W tym filmie ciemność = zasłonięcie słońca chmurami i wulkanicznym pyłem żeby orkowie mogli przejść i tylko tyle. Moim zdaniem wszystkie filmy były lepsze niż książki, bo książki były po prostu nierówne i miejscami nudne.
Helmowy Jar wyszedł wręcz idealnie, więc czemu by tego nie powtórzyć pod Minas Tirith
Gratuluję rozumowania a la Yates: po co kręcić walkę w Hogwarcie w " Księciu Półkrwi ", skoro pod koniec " Insygniów Śmierci " jest bitwa?.
To ty nic nie rozumiesz. Co się lepiej ogląda? Dwie bitwy nocne, czy jedna nocna, a druga dzienna?
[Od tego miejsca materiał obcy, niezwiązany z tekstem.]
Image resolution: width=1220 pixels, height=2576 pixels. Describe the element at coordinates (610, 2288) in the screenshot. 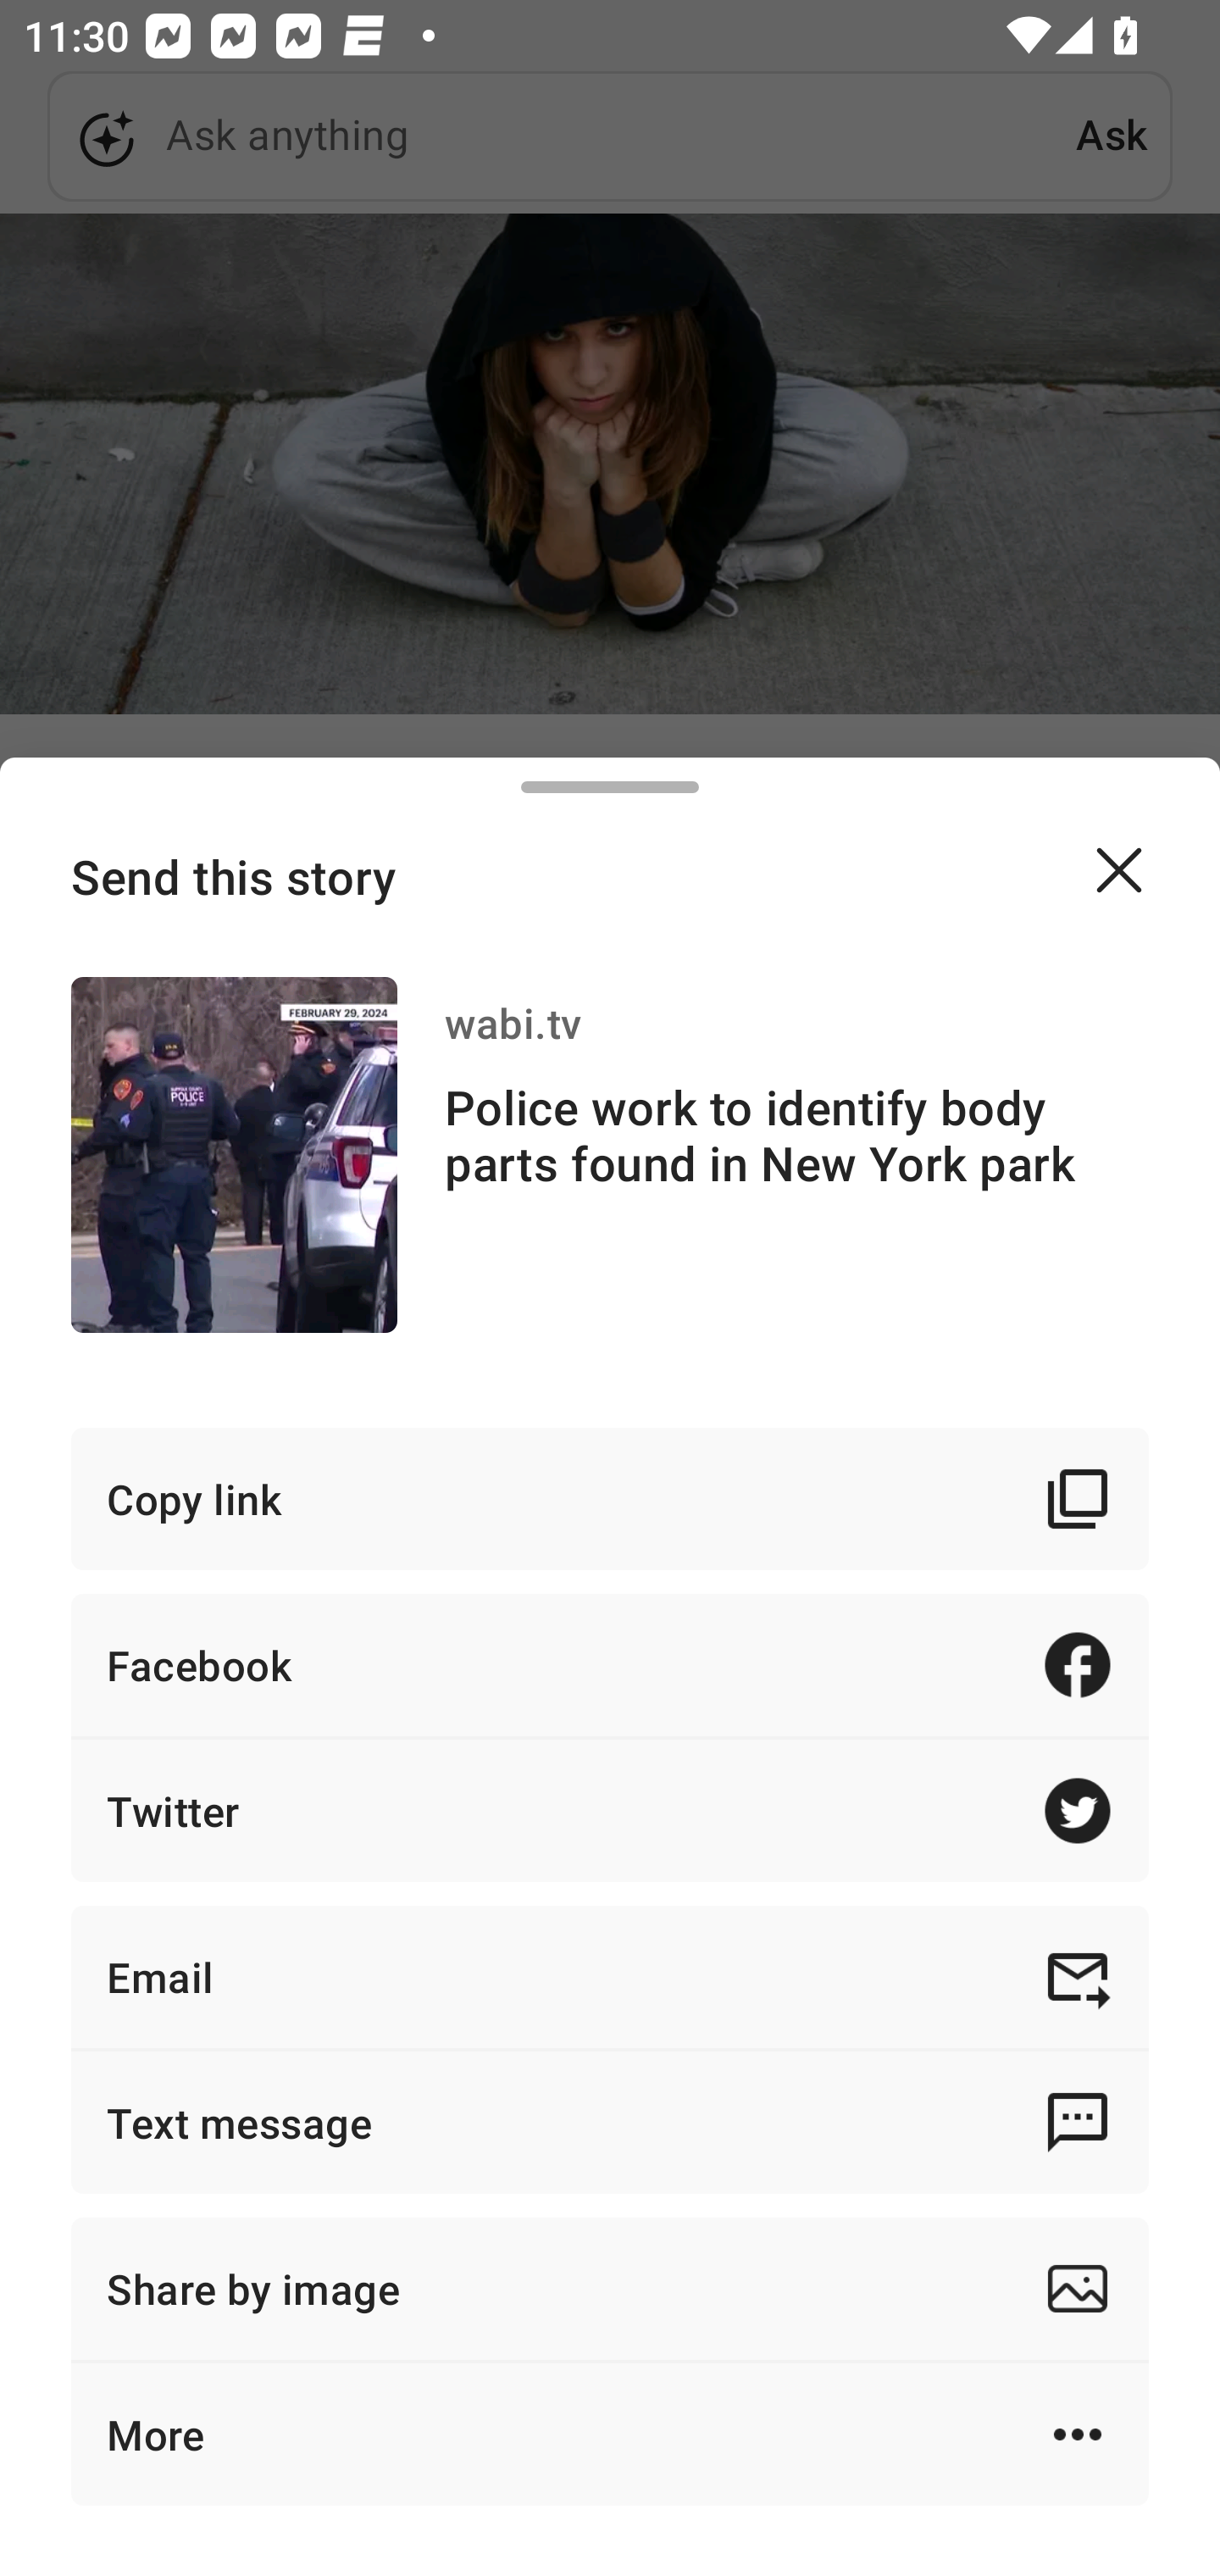

I see `Share by image` at that location.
Kurczę, Ty chyba nie odróżniasz nocy od mroku .... podczas oblężenia Minas Tritch nie panowała bez przerwy noc, był taki jakby półmrok, słońce było zasnute, zasłonięte chmurami i wyziewami z Mordoru, było to coś pomiędzy dniem a nocą - obejrzyj sobie moment tuż przed świtem w Osgiliatch, gdy Orkowie atakują Faramira i jego ludzi, tak to powinno wyglądać podczas oblężenia MT.
A co do Twojego pytania, to nocne bitwy mają lepszy klimat.
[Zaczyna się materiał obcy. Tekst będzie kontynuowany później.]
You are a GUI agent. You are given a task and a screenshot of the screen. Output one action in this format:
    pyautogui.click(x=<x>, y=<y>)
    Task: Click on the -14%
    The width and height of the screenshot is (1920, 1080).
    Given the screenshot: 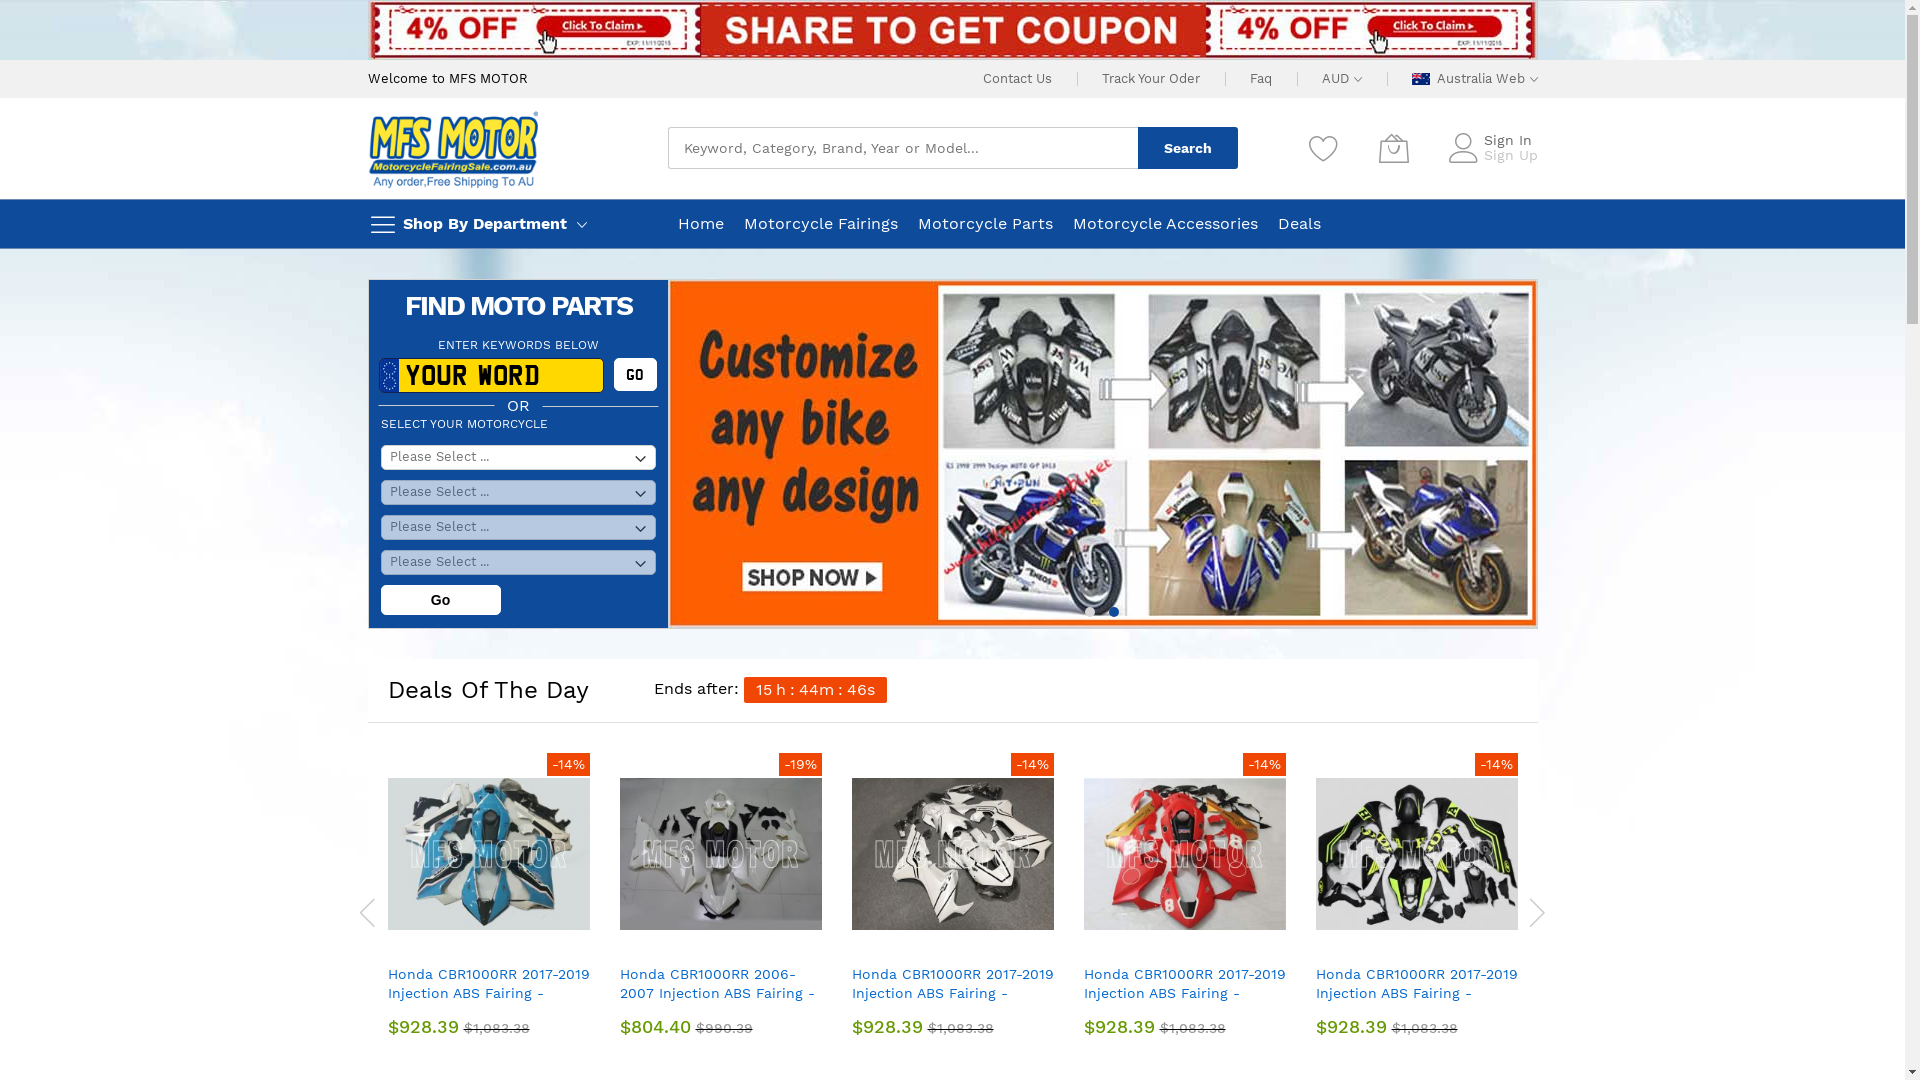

Ale Wiesz, że jest to niezgodne z książkowym opisem i psuje klimat i efekt zagrożenia, którego w sumie nie ma?
Widzisz, czytałem " Władcę Pierścieni " już siedem razy i choć mogę przyznać, że niektóre opisy, zwłaszcza w czwartej księdze mogą się dłużyć ale nigdy nie powiedziałbym, że filmy są lepsze od książki bo to na jej podstawie je nakręcono, nie odwrotnie.
Czekaj do grudnia :) Będziesz miał miłą niespodziankę jak mu film wyjdzie. Pracują nad tym Ci sami ludzie co pracowali przy WP, także nie ma strachu ;)
Muszę się zgodzić. Wystarczy spojerzeć na to że z trylogii WP zrobiono 3 części i w sumie nie brakowało wiele wątków z książki. A tu chcą zrobić z 1 książki 3 filmy o długości około 2 h 40 m.
Ja się oczywiście do kina wybiorę bo jestem fanem Śródziemia, ale boje się że 3 filmy to za dużo i akcja będzie zwyczajnie nudna
Boże od chyba roku wiadomo że filmy nie będą tylko na podstawie Hobbita a Wy dalej narzekacie że tak będzie. Jak już macie tak jęczęć to przynajmniej się dowiedzcie a nie chrzanicie głupoty.
Czyli co pewnie poznamy życie Hobbitów w 1 części. No to świetnie, to fascynujące. Czyli mam się cieszyć jeśli w 1 części w ogóle wyruszą z Shire ta?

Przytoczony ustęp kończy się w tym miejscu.